I trained my dog to ignore live when he had a cadaver command and to ignore cadaver when he had a live command. He did that correctly in training. That was the only answer I could get to the situation you commented on. Train for both and let the dog make the decission. I had a hard time accepting that. 
Hopfully David, Nancy or others could give that answer. I'd like to know it myself.


----------



## Carol Boche (May 13, 2007)

Konnie Hein said:


> So, how would you train a wilderness dog who is looking for a particular person, whether dead or alive? I've been on several searches where we didn't know if the person we were looking for was dead or not.



Correct me if I am incorrect here....a trailing dog that follows specific human scent would that is trained correctly, should, in all reality pick up trail and follow until A) the victim is found, B) the dog can no longer locate scent or C) the person is found. 

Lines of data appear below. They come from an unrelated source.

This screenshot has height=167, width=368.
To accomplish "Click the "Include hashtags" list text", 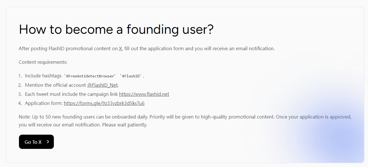I will point(43,76).
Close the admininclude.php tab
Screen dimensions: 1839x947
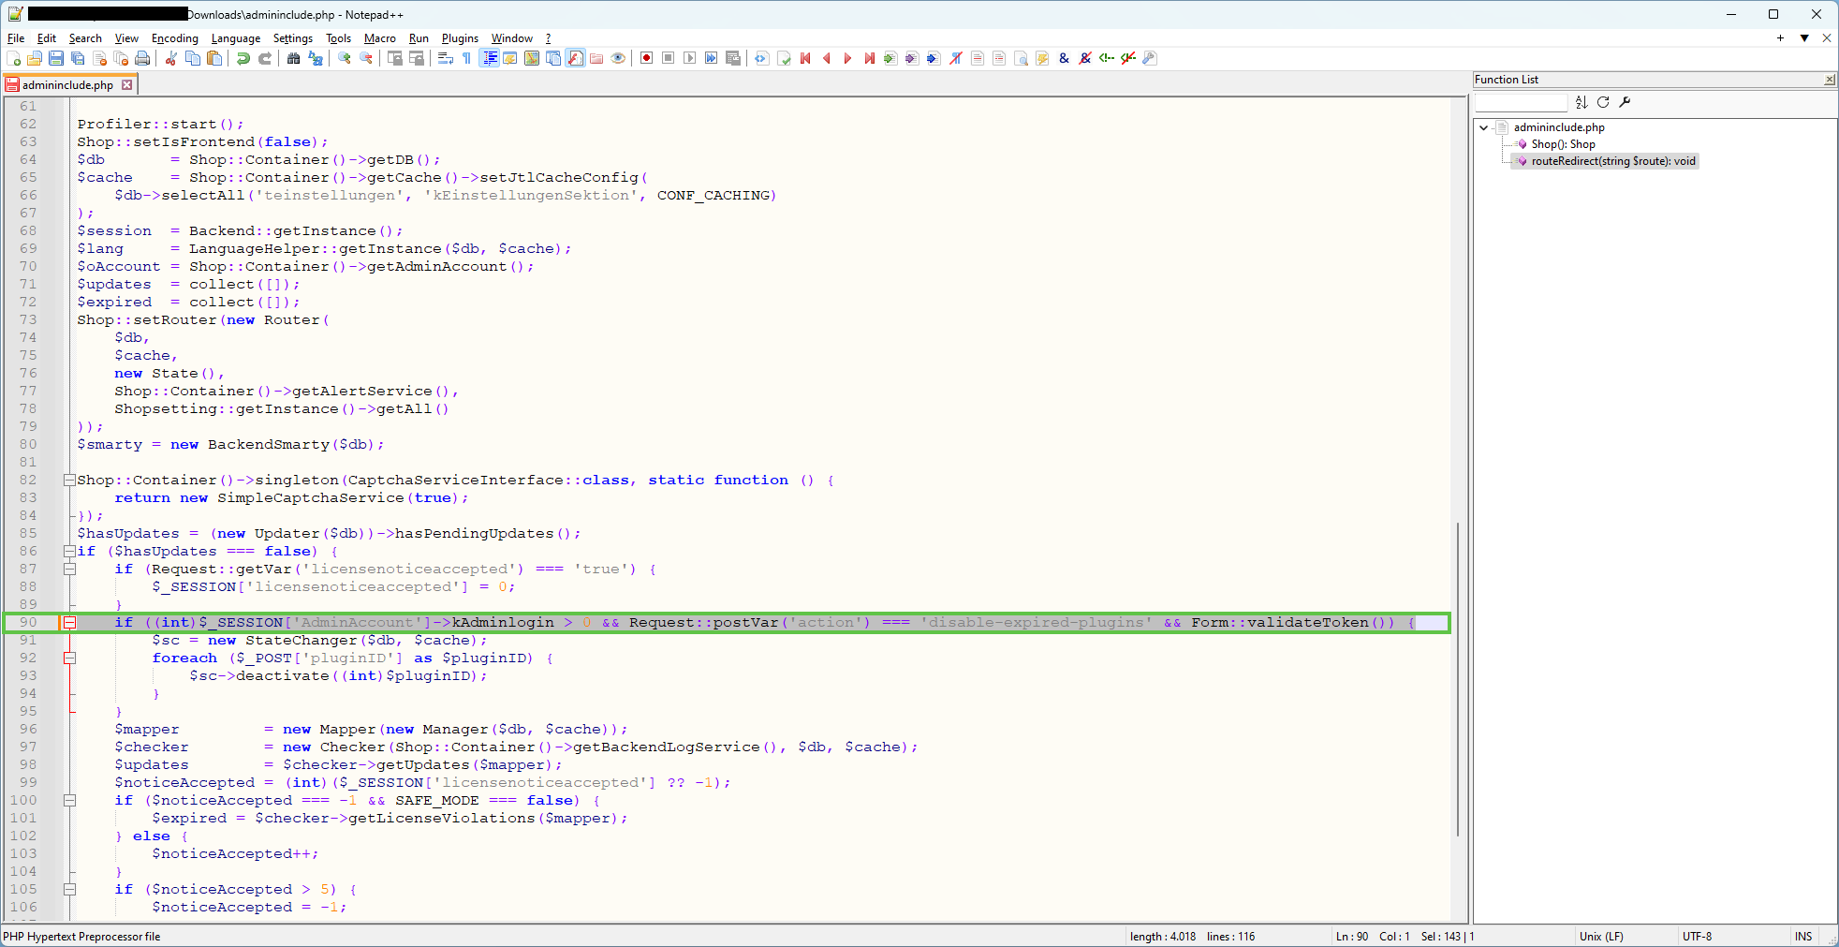click(127, 85)
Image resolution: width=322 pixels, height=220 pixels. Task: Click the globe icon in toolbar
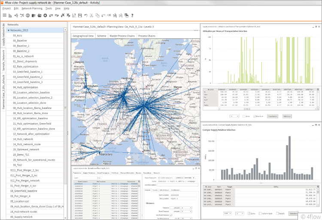click(28, 15)
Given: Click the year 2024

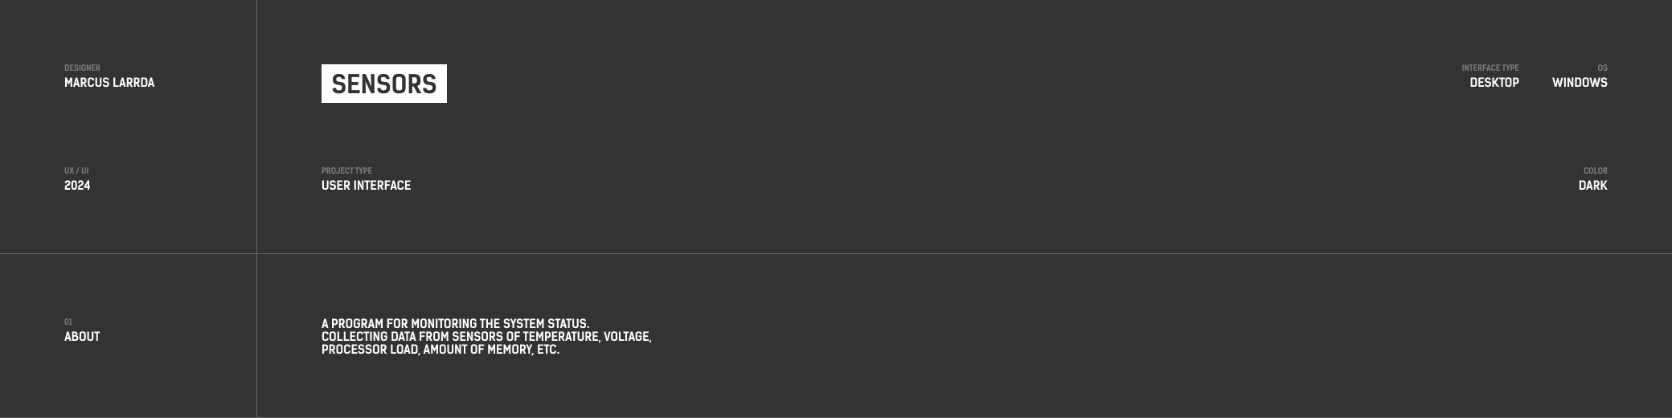Looking at the screenshot, I should click(x=77, y=186).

My hounds HATES cadaver smell, so much so that he throws very specific body language. When he displays this, I know to send in a ground team to search the area he will not enter. 

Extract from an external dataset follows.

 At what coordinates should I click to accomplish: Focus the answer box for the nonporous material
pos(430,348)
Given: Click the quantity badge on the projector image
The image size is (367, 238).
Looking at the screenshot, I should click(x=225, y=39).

As far as an area or air scent dog, not sure what would happen there. 

This is why it is vital to get as much detail about the situation as we can so we can decide which dog to deploy. And chances are, we are not going to be the only dog team called in. 

I do run scenarios with live find dogs that also have cadaver source in the search area. IMO, it is a great way to learn body language of different dogs while running a live find scenario.


----------



## Konnie Hein (Jun 14, 2006)

Like I said earlier, I trained my wilderness dog for both. She was rewarded for and allowed to find either. I never asked her to find one exclusive of the other because we didn't know if the person was dead or alive (except for water recoveries where they were most certainly dead, but I used the same command). 

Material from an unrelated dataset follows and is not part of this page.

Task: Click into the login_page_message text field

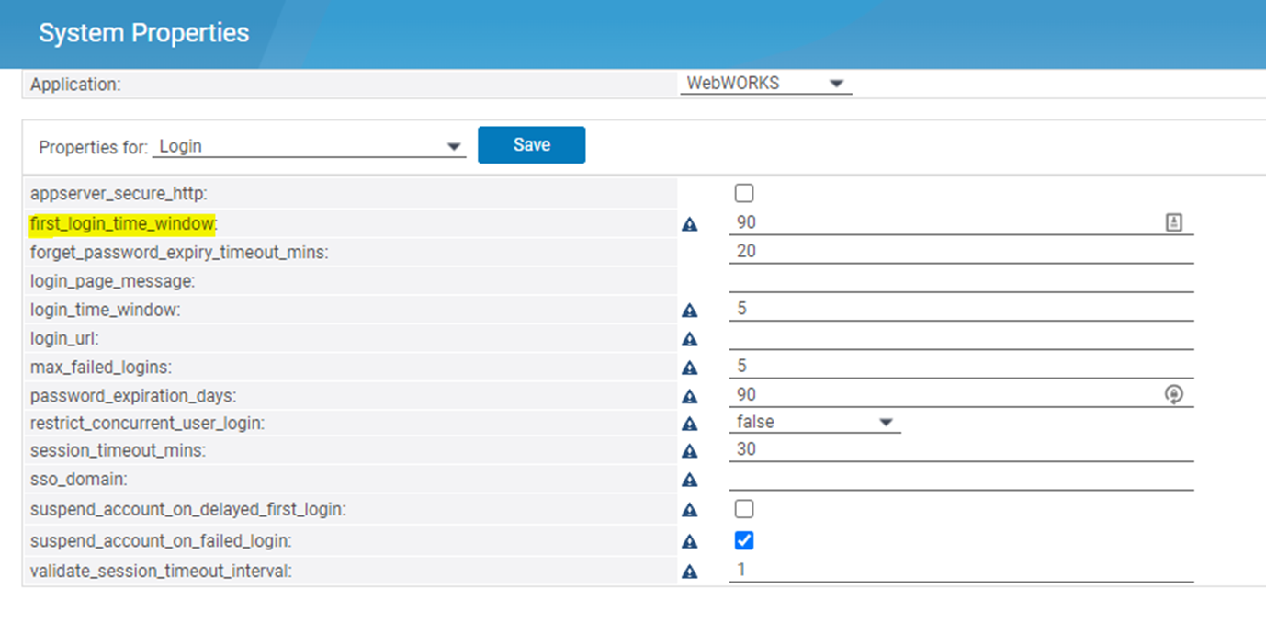Action: (x=960, y=280)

I would look at it from the perspective of being similar to a drug dog who is trained for multiple odors. They will find marijuana, cocaine or whatever else they're trained on. The dog isn't given separate commands for each substance, they are just given one command and expected to find any of those substances in the search area. That's the rationale I followed when training my wilderness dog for live and cadaver.

David - do narcotics detection dogs develop a preference? For example, if cocaine and marijuana are both present in the same vehicle, will they prefer to alert on one over the other?


----------



## Konnie Hein (Jun 14, 2006)

Carol Boche said:


> I do run scenarios with live find dogs that also have cadaver source in the search area. IMO, it is a great way to learn body language of different dogs while running a live find scenario.


(Carol - we posted at the same time - my post was in response to Bob's comment and I didn't read yours until after I hit send)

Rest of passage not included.